── Supplied passage ──
Afterwards, Dina explains that despite always being bisexual, she was told to supress those feelings by her mother. She realised Ellie had feelings for her, but it wasn’t until she saw her get bit that she realised how much she reciprocated those feelings. After showing Ellie several positive pregnancy tests (found in the pharmacy at the start of the episode) the pair share a tender moment, imagining some kind of three-parent family with Jesse.
They are interrupted by radio chatter from the walkie-talkie they found in the TV station, while explosions ring out from somewhere else in the city. The chatter mentions Nora, one of Abby’s crew, and her location – Lakehill Hospital. Heading to the roof to get a lay of the land, the pair share a moment together as they look over the city as gunfire and explosions ring out. The war between the WLF and Seraphites rages on.
Who is Hanrahan?
As a character created for the TV series, many fans of the video game, The Last of Us Part II, might be asking who Hanrahan, the insurgent that meets with Isaac at the start of the episode, might be. At this moment, much remains to be seen about this new character and how she might influence future events, (if she is still alive after the time jump). But we might assume she, along with Isaac, is one of the founding members of the Washington Liberation Front that expelled FEDRA from Seattle.
Who played the solider at the start of the episode?
If the solider telling his “thoughtless” anecdote at the start of the episode seemed familiar, you might have spent some time watching Nickelodeon back in the mid-noughties. The solider named Janowitz was played by Josh Peck, known to many as the “Josh” from Nickelodeon sitcom “Drake & Josh.” Suffice to say, it’s not going to be a recurring role.
Who plays Isaac?
Isaac Dixon is played by Jeffrey Wright, who viewers will recognise for his roles in series like Westwold, Boardwalk Empire and the Agency, in films like The Batman, The French Dispatch and for his Oscar-nominated turn in 2023’s American Fiction.
Fans who haven’t played the games may be interested to know that actor Jeffrey Wright also provided the voice and motion capture for Isaac in the video game. This makes him the second actor to reprise his role from the source material, the other being Marle Dandridge, who played Marlene in season one.
What are the differences between this episode and the video game?
As with previous episodes, The Last of Us continues to follow the main story beats from the video game while adding original elements of its own.
Scenes in the record store, TV station, the subway and the theatre all reflect events that take place in the game. However, the character of Isaac is introduced later in the game’s sequence of events, and this episode’s prologue and the torture scene featuring him are new creations for the series.
The timeframe differs slightly, as Ellie and Dina make their journey to Seattle without a three-month time jump in the game. This means Dina and Jesse do not get back together in the game, and Dina is aware that she is pregnant before leaving with Ellie on their mission. Ellie’s reaction to news of her pregnancy also plays out differently – by this point in the game the two had already consummated their relationship, and instead of being happy at the news, Ellie feels more burdened – her fixation with Abby is just too prevalent.
There is one other difference between the two narratives, and animal lovers may want to stop reading now. We last see Ellie’s horse, Shimmer, when they camp out in the record store. It remains to be seen if she will make a reappearance in the series, but by this point in the game she is sadly the victim of a WLF tripwire explosive on the streets of Seattle.
───
── Entries shown ──
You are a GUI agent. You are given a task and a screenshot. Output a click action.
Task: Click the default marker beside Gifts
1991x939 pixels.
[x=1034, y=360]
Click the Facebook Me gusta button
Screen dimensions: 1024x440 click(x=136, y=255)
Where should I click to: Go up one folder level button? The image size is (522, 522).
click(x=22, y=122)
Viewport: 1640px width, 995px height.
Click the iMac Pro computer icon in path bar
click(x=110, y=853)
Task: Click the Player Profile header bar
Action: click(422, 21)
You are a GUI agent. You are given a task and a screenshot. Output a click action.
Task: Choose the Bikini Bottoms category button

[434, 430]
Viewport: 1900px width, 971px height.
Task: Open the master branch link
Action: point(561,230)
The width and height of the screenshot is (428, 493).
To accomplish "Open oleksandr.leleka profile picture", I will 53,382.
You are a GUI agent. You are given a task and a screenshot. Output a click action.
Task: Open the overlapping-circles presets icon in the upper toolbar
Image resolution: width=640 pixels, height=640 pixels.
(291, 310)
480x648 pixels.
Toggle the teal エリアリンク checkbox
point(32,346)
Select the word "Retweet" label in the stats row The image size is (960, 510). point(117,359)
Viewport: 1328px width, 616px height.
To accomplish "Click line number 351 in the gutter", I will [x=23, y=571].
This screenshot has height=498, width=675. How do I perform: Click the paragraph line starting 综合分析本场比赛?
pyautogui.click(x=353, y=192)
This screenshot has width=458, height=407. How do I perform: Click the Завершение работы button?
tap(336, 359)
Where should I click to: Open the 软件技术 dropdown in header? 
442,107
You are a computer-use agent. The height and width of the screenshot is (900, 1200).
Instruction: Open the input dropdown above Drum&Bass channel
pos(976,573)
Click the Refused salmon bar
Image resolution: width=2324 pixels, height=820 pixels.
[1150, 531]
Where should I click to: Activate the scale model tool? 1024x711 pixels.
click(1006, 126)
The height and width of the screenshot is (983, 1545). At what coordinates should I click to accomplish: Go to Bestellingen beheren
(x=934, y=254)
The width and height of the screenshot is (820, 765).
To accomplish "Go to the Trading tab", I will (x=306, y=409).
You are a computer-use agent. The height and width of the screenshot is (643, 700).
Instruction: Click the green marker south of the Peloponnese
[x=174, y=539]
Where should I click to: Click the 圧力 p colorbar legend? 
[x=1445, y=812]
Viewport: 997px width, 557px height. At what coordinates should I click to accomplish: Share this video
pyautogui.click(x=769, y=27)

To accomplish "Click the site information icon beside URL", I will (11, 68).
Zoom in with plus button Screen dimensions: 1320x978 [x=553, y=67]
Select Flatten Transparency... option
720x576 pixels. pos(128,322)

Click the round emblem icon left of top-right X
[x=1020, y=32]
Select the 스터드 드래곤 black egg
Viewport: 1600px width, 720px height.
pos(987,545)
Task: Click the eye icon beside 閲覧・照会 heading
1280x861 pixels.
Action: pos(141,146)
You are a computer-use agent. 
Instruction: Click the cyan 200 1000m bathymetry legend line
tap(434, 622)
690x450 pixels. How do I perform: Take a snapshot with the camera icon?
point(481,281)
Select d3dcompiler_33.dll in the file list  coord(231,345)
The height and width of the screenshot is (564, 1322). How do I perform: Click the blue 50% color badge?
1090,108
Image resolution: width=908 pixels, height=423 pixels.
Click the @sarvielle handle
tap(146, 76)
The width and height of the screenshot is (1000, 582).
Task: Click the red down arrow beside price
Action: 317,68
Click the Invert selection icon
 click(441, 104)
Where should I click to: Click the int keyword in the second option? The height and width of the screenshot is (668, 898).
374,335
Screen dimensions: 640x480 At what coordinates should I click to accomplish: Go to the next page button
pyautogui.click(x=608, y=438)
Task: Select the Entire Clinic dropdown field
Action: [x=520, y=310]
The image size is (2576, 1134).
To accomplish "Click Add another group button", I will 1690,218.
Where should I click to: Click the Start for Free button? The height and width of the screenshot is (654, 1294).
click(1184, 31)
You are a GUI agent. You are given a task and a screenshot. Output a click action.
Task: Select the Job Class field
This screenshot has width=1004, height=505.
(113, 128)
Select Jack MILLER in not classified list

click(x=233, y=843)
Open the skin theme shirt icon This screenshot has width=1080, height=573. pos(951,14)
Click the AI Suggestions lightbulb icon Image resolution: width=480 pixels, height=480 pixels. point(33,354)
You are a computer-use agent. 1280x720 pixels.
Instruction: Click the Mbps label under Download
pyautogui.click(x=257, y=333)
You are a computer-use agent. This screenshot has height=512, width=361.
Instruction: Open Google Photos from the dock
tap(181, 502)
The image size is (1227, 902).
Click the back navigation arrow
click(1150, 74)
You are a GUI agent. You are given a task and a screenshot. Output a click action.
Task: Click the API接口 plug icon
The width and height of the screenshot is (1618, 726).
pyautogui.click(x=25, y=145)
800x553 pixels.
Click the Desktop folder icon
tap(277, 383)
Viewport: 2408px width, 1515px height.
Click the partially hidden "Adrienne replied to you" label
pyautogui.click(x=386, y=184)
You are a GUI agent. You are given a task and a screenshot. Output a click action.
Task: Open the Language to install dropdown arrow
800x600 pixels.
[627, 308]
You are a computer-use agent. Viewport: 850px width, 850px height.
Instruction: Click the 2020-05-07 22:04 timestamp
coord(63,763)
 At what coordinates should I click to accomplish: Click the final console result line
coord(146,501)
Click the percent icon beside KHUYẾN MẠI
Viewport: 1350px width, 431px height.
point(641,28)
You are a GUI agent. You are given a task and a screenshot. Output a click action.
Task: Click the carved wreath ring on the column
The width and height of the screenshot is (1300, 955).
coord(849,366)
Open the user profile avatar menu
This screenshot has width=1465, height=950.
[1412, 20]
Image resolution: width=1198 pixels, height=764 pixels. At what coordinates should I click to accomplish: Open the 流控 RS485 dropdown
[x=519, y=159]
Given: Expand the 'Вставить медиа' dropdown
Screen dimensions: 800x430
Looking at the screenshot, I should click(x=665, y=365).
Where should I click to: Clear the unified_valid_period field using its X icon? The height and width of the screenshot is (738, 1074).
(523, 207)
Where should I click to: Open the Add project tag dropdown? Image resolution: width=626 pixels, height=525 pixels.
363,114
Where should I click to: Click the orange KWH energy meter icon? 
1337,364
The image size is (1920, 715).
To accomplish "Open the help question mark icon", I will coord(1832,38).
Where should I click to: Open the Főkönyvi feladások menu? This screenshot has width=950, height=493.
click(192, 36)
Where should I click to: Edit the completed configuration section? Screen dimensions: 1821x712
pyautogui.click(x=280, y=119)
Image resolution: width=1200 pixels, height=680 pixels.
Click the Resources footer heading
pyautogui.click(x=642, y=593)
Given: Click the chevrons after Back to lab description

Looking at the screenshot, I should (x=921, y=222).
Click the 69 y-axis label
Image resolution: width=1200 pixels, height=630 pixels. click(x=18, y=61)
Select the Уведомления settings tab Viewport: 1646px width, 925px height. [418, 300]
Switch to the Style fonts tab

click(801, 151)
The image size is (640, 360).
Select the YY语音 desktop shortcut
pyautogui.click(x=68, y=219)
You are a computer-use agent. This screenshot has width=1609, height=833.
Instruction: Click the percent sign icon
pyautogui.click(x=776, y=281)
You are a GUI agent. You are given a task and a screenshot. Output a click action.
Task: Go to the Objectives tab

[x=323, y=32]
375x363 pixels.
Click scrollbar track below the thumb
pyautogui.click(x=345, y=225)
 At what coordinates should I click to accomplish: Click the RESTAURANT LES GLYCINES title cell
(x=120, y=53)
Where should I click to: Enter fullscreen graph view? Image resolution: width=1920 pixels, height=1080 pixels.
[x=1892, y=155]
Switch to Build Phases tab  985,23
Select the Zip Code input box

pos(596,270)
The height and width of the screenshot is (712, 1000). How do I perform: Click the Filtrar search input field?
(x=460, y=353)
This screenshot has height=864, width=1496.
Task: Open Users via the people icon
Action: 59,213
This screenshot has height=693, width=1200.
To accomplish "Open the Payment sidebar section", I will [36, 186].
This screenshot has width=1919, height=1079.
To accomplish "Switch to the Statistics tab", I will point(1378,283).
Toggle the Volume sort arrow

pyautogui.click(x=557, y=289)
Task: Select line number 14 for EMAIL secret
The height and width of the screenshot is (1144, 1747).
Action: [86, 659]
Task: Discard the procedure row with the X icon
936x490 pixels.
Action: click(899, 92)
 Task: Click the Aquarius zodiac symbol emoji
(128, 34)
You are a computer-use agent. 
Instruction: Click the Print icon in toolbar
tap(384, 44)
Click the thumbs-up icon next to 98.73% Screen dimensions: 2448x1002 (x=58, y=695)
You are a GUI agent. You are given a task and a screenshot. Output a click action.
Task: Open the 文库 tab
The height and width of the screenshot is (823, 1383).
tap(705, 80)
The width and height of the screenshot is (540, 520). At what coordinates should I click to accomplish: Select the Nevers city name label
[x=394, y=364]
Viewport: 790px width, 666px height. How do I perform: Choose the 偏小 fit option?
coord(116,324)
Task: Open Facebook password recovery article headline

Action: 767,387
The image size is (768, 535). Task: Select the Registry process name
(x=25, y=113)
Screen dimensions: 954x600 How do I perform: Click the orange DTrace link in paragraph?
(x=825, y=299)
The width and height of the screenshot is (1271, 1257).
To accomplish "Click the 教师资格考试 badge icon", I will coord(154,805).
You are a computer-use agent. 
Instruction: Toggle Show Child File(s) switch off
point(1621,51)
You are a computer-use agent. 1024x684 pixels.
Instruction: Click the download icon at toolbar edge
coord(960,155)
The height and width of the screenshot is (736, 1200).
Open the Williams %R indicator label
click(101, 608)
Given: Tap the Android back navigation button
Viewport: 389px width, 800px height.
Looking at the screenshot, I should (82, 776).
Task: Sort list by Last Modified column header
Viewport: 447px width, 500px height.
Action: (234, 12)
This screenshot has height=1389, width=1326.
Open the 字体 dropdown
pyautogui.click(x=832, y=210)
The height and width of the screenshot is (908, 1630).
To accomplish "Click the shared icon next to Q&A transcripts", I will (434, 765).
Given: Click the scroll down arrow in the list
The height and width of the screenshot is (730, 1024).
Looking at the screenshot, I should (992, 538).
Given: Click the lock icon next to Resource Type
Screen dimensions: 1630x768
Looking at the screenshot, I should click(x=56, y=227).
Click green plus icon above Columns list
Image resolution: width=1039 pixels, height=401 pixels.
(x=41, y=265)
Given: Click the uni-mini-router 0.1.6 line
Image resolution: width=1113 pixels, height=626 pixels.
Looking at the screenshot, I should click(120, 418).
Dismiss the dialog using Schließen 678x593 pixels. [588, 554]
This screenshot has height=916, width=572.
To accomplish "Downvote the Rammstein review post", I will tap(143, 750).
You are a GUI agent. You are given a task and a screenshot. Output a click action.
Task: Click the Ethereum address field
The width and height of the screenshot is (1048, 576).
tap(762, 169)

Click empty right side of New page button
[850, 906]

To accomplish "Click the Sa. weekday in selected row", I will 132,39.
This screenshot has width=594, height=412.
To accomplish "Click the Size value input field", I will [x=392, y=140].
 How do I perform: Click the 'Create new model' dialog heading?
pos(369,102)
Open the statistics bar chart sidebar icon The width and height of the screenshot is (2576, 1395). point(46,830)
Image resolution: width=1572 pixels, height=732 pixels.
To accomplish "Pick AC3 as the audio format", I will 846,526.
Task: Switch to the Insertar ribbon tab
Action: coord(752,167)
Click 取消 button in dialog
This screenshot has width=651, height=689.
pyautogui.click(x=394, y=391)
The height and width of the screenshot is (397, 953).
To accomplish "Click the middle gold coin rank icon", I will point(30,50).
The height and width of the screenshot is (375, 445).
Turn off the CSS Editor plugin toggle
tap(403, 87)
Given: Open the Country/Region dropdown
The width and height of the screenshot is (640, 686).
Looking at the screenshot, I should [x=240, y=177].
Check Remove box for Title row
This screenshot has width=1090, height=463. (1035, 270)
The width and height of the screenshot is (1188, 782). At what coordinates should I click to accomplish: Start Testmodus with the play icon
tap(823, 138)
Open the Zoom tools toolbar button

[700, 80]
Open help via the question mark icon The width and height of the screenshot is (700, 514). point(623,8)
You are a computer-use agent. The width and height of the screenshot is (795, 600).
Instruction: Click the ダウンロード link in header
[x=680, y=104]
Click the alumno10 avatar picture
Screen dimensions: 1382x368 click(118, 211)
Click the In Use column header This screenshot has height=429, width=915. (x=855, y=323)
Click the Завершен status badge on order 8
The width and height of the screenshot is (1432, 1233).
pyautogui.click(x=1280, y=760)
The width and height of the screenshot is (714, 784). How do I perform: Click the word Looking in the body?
───
Substitute "movies" for "films" in the part of the episode recap that opens with the words "Who plays Isaac?" and closes with "2023’s American Fiction.", and give that part again.

### Result
Who plays Isaac?
Isaac Dixon is played by Jeffrey Wright, who viewers will recognise for his roles in series like Westwold, Boardwalk Empire and the Agency, in movies like The Batman, The French Dispatch and for his Oscar-nominated turn in 2023’s American Fiction.